The authors counter several widespread myths. For instance, three-fourths of men believe they are below average in genital size! This finding will delight spammers and quacks who sell useless remedies for imaginary ailments. Other fallacies that are debunked include the idea that penis size is related to virility and partner satisfaction; that Viagra always works; and that aging normally results in erectile dysfunction.
Metz and McCarthy differentiate youthful, “automatic” sex from mature, interpersonal sex. The Vieira myth, aided and abetted by Hollywood and Madison Avenue, makes older men feel disabled if they don’t pop up with excitement at any prospect of sex. In fact, most adults, and the vast majority of women of all ages, prefer gradual arousal in the context of a meaningful and mutual relationship. This is not a book for men who want “effortless and predictable erections 100 percent of the time.”
Metz is the author of the Styles of Conflict Inventory; McCarthy has written Sexual Awareness and Rekindling Desire.

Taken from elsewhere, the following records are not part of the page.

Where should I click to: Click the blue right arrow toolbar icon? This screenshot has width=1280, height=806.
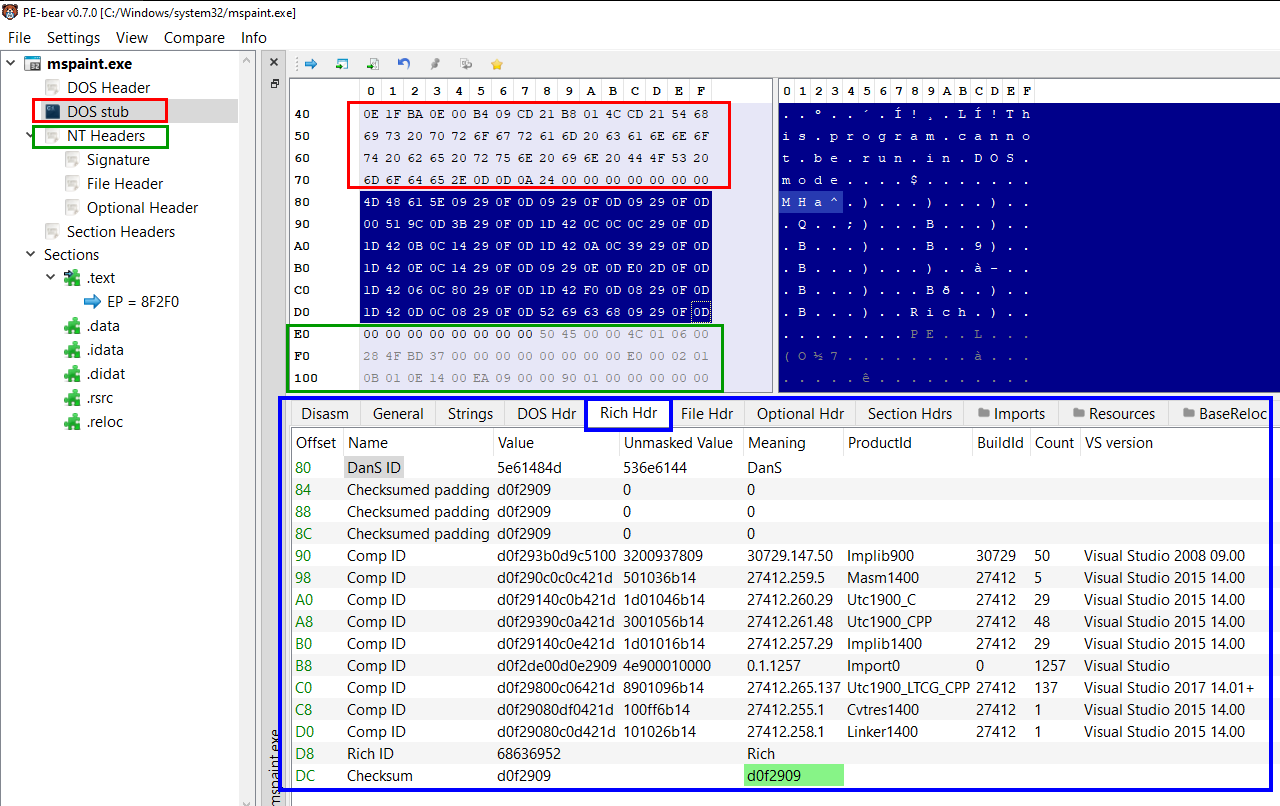[311, 63]
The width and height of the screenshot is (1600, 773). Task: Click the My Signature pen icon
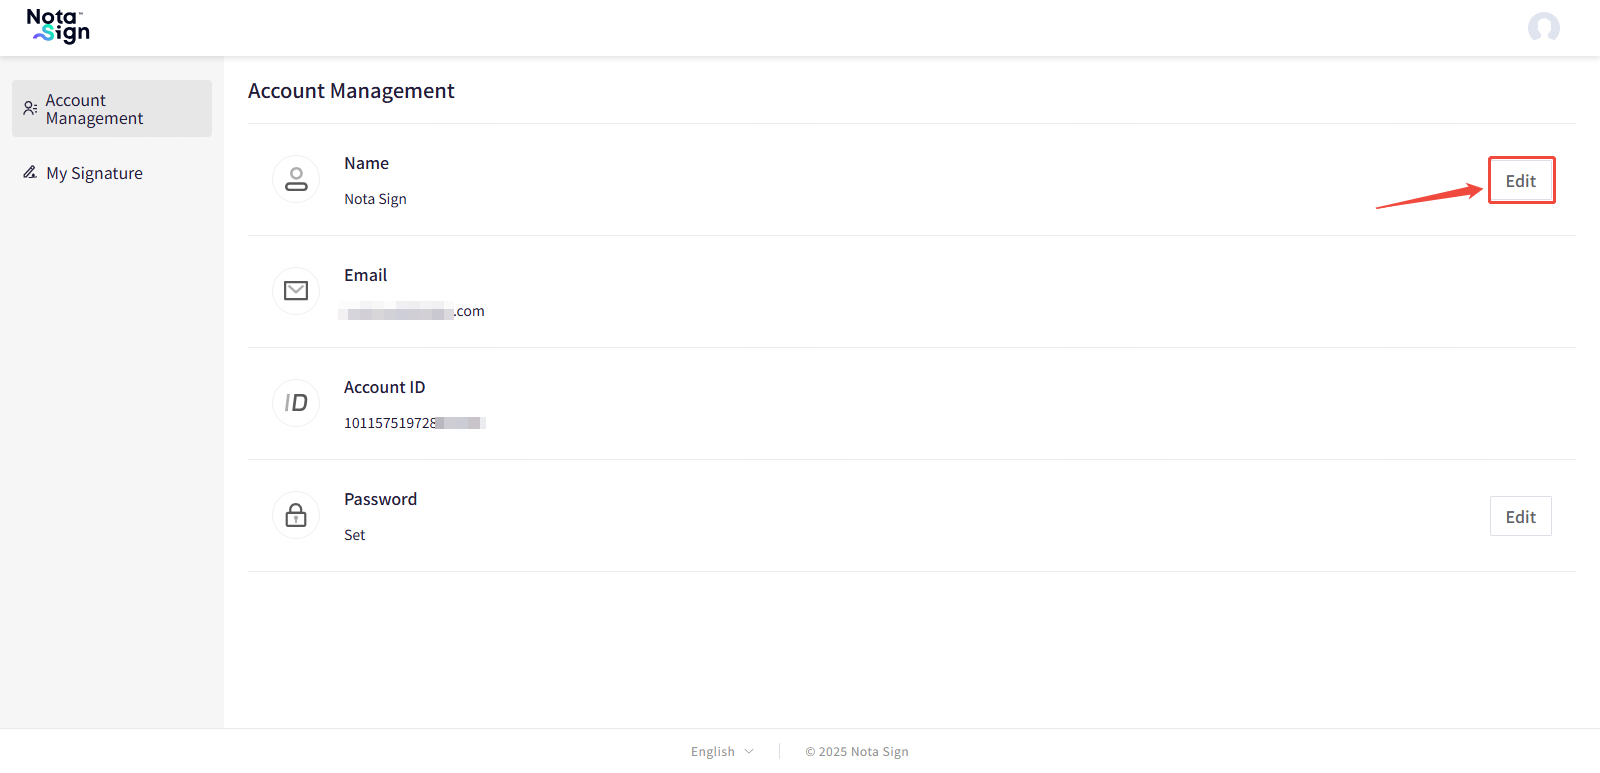30,173
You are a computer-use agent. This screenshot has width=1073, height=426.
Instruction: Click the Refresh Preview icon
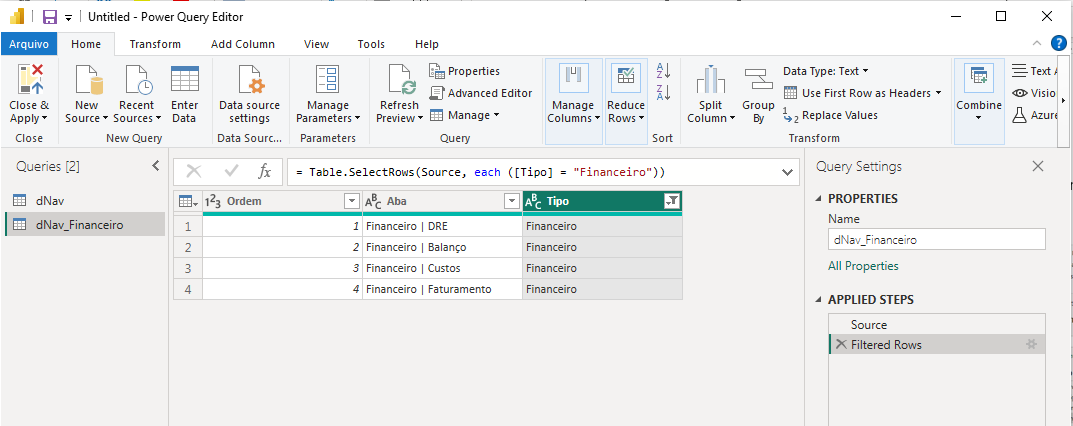[x=400, y=81]
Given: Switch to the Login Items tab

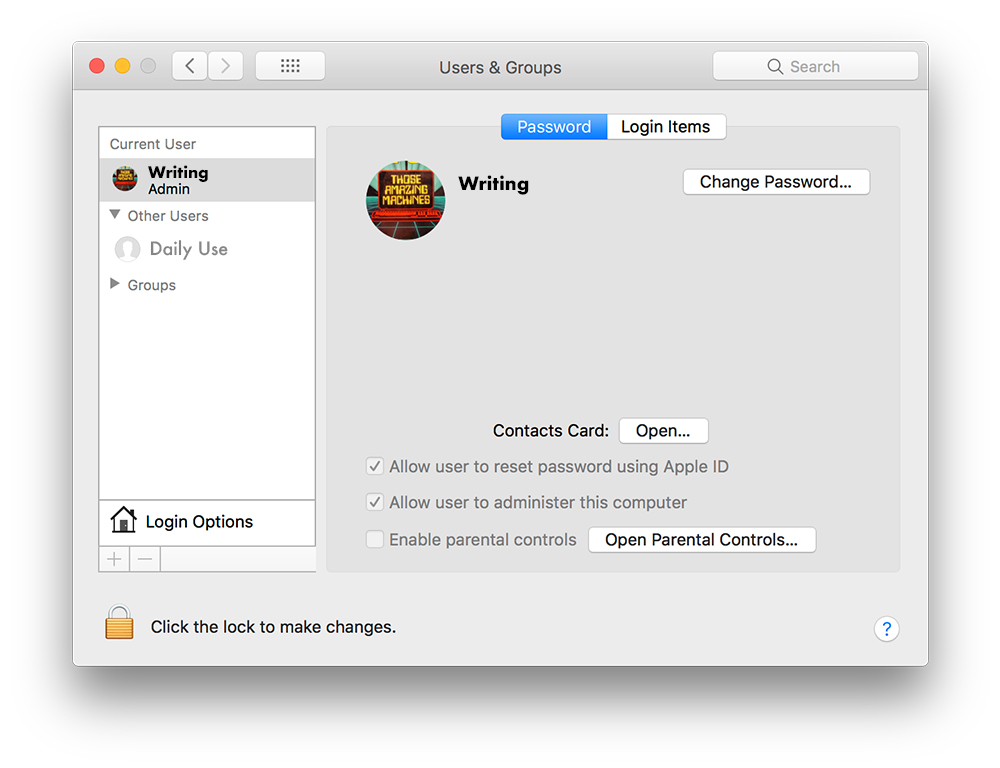Looking at the screenshot, I should pos(665,126).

They counsel that even the new medications don’t guarantee sexual nirvana. “If you only take a pill, you gain no skill”, they warn. Their book includes not only a penis owner’s manual, but a guide to talking, relaxing, and touching; to female anatomy and psychology; and to a whole new rhythm of lovemaking based on leisurely enjoyment rather than a race to the peak.
Most men apparently find it easier to talk to a doctor than to their partners about sexual issues; this book helps couples engage in talking, sensible scheduling of relaxation, and specific exercises, which are carefully explained. A number of excellent case histories illustrate problems and solutions. There are guides to further reading, to videos for learning and stimulation, and to professional associations and therapists. For less than the cost of two pills, this book is a great investment.